When discussing the different mental outcomes of COVID-19 on women and men, it is also important to remember that women appear to be more prone to depression than men in situations without disasters, based on the study of Lim et. al (2018) [49]. This might perhaps shed light on why the women in our sample report more negative mental impacts than men, related to COVID-19. This is an important issue for future research.

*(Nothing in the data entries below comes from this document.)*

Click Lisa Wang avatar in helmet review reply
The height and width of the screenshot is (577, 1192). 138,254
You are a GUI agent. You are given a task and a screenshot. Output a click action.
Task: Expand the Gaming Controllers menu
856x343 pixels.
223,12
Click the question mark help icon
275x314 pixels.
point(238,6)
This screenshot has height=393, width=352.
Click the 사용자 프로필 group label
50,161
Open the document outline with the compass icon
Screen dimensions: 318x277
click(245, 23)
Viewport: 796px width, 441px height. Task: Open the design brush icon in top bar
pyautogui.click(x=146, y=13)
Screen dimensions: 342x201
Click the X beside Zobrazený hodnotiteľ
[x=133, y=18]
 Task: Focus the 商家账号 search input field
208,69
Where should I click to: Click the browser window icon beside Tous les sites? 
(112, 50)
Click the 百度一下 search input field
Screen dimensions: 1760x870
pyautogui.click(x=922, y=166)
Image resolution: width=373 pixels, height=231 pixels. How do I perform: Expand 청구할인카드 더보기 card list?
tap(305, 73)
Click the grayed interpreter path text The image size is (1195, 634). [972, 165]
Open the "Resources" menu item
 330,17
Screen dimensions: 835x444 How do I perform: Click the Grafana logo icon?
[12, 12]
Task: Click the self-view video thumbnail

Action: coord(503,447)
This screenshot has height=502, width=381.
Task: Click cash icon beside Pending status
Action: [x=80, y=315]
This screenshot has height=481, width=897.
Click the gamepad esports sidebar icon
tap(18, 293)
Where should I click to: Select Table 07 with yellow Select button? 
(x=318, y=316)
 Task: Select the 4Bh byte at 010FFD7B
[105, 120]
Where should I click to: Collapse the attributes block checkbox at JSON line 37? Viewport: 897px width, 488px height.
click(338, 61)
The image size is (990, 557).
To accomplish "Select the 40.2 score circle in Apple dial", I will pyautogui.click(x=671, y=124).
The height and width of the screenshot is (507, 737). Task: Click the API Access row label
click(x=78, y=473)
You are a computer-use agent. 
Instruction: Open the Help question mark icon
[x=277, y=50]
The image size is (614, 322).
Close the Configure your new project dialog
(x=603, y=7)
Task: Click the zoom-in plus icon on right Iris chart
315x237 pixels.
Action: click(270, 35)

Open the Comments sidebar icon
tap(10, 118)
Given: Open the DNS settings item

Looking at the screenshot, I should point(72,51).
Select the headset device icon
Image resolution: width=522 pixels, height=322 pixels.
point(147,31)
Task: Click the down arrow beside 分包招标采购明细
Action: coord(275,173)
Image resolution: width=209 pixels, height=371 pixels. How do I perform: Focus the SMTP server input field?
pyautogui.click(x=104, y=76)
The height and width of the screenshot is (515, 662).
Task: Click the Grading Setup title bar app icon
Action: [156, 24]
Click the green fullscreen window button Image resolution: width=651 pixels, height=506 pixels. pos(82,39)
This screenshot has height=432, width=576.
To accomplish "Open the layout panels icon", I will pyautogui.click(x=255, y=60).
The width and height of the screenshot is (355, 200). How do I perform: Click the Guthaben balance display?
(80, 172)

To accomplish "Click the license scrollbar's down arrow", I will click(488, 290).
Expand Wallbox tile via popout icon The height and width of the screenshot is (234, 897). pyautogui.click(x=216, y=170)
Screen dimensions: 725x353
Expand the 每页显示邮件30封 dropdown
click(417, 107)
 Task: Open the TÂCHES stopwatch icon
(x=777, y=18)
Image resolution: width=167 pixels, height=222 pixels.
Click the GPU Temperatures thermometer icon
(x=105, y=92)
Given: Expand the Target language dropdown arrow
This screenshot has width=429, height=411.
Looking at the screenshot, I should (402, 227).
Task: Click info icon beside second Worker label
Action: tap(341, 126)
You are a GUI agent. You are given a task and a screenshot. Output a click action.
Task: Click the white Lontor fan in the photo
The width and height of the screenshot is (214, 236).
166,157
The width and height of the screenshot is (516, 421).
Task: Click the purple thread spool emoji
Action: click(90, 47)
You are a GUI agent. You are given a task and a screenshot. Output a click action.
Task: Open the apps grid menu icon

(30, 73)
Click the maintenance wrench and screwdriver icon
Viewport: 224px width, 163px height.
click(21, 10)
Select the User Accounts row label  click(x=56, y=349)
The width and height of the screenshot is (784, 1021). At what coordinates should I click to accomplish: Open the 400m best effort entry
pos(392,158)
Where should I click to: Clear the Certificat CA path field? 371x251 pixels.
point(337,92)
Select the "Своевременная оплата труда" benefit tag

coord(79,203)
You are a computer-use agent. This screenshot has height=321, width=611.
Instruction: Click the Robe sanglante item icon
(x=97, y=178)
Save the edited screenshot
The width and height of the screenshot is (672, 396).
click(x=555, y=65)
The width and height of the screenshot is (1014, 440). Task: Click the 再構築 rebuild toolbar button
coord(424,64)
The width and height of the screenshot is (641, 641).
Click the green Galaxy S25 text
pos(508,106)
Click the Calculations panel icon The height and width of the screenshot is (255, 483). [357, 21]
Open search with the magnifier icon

Finally, it should be mentioned that research on gender differences is not easy as gender stereotypes and gender images may influence the (socially accepted) answers that are given so that it can be difficult to differentiate the actual differences in the situation of men and women. For example, in many countries it may be expected of men to present themselves as “strong and tough”. At the same time, mental health issues may still be framed as “weakness” in some contexts. Regarding measuring the mental impacts through “being afraid of being infected” it might be more socially accepted for women to admit they are afraid. It is difficult to control for this bias in our study, as we only have the answers provided by the respondents to rely on. These results show a higher prevalence of mental impacts among female respondents, and a higher prevalence of psychological diagnoses among the female respondents. The latter result is in accordance with previous research from other contexts showing a higher prevalence of e.g. depression among women as compared to men [49]. Thus, we should not dismiss our results indicating more severe mental impacts among the female respondents, although it is still important to remember the potential influence of the discussed bias. This is an important issue for future research. We cannot totally rule out a «gendered social acceptability of answers». However, the patterns in the answers of female and male respondents does not indicate that men generally report fewer negative impacts, as a «gendered social acceptability of answers » bias would imply. The material impacts of men and women are comparable in the survey results. Additionally, men and women also have a comparable reporting of material impacts as their “biggest problem” in their free text answers. The most prevalent answer (among both men and women) was related to material impacts of the pandemic (39% of the respondents). The most common material impact that was mentioned (among both men and women) was loss of work (65%). Additionally, they also provide different answers in their other reports on “biggest problem related to COVID-19: Female respondents reported deterioration of social relations more often than men, while men mentioned lacking access to services more often than women.”
Funding
The study was funded by the Horizon 2020 project BuildERS, grant agreement No 833496.
Declaration of competing interest
The authors declare that they have no known competing financial interests or personal relationships that could have appeared to influence the work reported in this paper.
Footnotes
Submission to Special Issue: Falling Through Social Safety Nets? The Disaster Experiences of the Most Marginalised in Europe.
Data availability
The data that has been used is confidential.